For advice on naming Objective-C methods, you should turn to an Objective-C style guide such as Apple's coding guidelines for Cocoa. Any style guide that follows the conventions of the community and Apple's frameworks will suggest that you name your method such that the purpose of each parameter is clearly described within the method name.

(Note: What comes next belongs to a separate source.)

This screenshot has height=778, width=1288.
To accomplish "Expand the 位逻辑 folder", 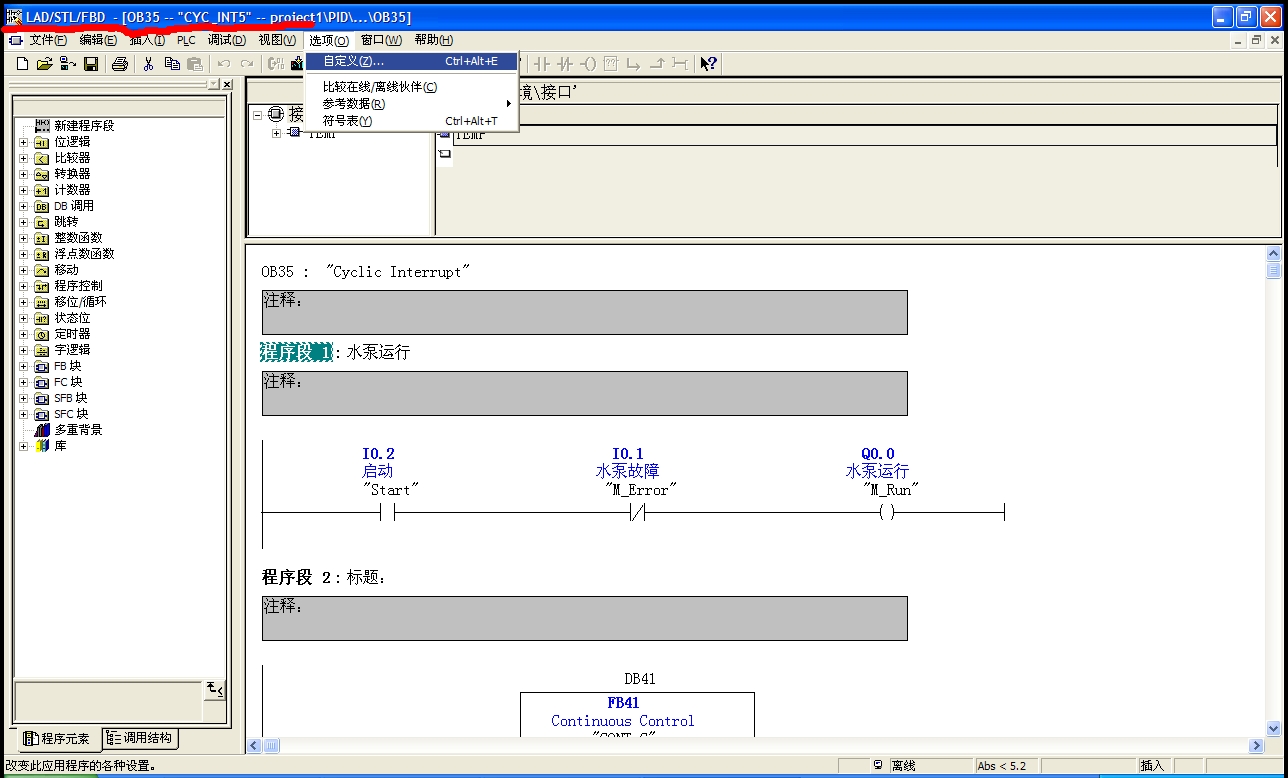I will pyautogui.click(x=24, y=142).
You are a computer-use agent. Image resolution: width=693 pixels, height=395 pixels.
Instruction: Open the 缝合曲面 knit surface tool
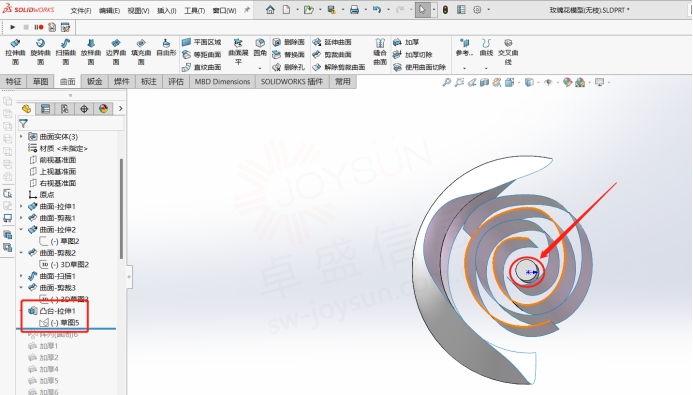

+(NSString *)priceStringWithPrice:(double)price removeCurrencySymbol:(BOOL)removeCurrencySymbol
-(void)showHelpChoicesInView:(UIView *)view withSomethingWithAnUndecipherableName:(id)mysteryParameter
Notice the significant change in name to indicate what (I assume) it does in your program and what each parameter does. Your class method doesn't add anything to anything - rather it returns a new string. This makes your code blend naturally with that of other developers, Apple's frameworks, other libraries you may use, and enhances the readability greatly. Not naming your parameters degrades readability and makes maintainability far more difficult.
On a related note, unnecessary abbreviations, including Hungarian notation, are jarring and don't fit the style, and if you follow good naming practices you don't need them and will produce code that is a pleasure to maintain. So don't call it vw, call it view or viewToShowIn. Don't call it strVal call it valueString or somethingSpecificallyDescribingTheNatureOfTheValueString.